▶ **READING TEXT**:
Joe Coder runs through his feature in the UI. It works. The doodad renders beautifully on the screen, and when he clicks the button, all the right things happen on the server. He checks his code in, writes a quick comment in Jira, changes the issue status to “Completed & Checked-in”, and goes to his next task. Lo and behold, his To Do list is empty! Joe’s done coding!

Or is he?

Configuration Management cuts a branch off the trunk code. Joe’s code goes through QA.

Some QA departments try to break developers’ code, others just test the “go path” to insure their test scripts work. In Joe’s case, the QA department has a test script that is a step-by-step use case for how the feature should work. QA signs off on his feature. The doodad worked exactly as specified, which is to say, the select/combo box was correctly filled with test data from the database.

Joe’s code goes to production … and takes down an entire server.

How can this be? It went through QA! Testers verified that his code did what it was supposed to do!

Most software organizations use the term robust wrongly. I generally hear it used in a context that implies the software has more features. Robustness has nothing to do with features or capabilities! Software products are robust because they are healthy, strong, and don’t fall over when the table that populates a select/combo box has a million rows in it.

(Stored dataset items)
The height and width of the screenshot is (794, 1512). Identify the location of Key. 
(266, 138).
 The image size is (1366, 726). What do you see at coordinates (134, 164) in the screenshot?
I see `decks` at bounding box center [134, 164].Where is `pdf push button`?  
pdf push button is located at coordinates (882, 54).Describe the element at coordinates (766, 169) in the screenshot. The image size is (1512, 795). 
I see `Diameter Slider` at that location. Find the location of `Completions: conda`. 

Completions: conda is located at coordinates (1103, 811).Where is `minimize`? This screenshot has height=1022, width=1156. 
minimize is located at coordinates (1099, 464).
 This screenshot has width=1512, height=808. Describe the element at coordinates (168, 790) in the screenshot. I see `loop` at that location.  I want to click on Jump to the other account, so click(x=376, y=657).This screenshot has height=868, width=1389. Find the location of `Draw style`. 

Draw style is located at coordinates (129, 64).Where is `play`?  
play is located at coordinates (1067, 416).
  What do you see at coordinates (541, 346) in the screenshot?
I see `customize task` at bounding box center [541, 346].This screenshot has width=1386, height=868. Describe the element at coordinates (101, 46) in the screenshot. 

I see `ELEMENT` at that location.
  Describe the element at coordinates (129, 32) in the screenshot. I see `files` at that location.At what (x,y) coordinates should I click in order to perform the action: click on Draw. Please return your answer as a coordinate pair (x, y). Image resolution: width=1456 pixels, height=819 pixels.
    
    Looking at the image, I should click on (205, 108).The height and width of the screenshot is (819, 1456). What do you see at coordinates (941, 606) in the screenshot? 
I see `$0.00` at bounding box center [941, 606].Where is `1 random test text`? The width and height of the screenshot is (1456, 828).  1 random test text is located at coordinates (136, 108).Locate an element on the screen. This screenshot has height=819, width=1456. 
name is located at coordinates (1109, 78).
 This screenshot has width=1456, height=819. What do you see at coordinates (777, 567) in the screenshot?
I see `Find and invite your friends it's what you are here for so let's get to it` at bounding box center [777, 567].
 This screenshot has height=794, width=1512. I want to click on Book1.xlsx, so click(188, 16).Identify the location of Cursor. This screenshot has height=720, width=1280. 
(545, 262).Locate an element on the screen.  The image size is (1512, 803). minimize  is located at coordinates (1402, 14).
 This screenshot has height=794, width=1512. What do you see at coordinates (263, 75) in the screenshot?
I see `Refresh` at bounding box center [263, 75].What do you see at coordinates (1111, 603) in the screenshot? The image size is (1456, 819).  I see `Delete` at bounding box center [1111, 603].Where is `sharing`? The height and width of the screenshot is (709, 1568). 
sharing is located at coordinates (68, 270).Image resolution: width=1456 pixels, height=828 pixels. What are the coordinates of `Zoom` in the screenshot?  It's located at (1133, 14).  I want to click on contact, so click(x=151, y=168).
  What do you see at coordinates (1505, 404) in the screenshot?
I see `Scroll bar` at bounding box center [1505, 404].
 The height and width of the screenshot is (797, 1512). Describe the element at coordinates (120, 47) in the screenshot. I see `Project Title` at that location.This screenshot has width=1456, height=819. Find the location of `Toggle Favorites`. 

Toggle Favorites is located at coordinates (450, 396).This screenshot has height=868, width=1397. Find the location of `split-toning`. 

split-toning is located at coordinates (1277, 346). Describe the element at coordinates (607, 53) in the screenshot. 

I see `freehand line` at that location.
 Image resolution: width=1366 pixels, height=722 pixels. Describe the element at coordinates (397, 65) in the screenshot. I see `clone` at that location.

▶ **WORK TO DO**:
A – In the robustness passage, what happened when Joe's code went to production?
B – Carry on the robustness passage, starting right after its final sentence.

▶ **THE RESULTS**:
A – It took down an entire server.

B –
Joe Coder never tested his feature with a large result set. Michael Nygard — in his excellent book Release It! from the Pragmatic Press — calls this problem an unbounded result set. It’s a common problem and an easy trap to fall into.

Writing code for a small result set enables rapid feedback for a developer. This is important, because the developer’s first task is to write his program correctly. It seems, though, that this first step is oftentimes the only step in the process! Without testing the program against a large result set, the new feature is a performance problem waiting to happen. The most common consequences are memory errors (have you ever tried filling a combo/select box with a million rows from the database?) or unscalable algorithms (see Schlemiel the Painter’s Algorithm).

In our case, testing with big numbers revealed concurrency issues that we did not and could not find when developing with simple, smaller tests. Our multi-threaded, multi-node messaging system would routinely deadlock whenever we slammed it with lots and lots of messages. It didn’t do this when we posted simple messages to the endpoint during development. Similarly, we noticed that we held on to objects for too long during big batch runs. They all got garbage collected when the batch completed, so it wasn’t exactly a memory leak, but there was no need to hold on to the references. After we fixed that, we noticed that our servers would stay within a tight and predictable memory band, as opposed to GC’ing all at once at the end of a batch. Terracotta server expertly pages large heaps to disk, so we were never at risk of running out of memory. Still, it’s nice to see our JVMs running lean and mean.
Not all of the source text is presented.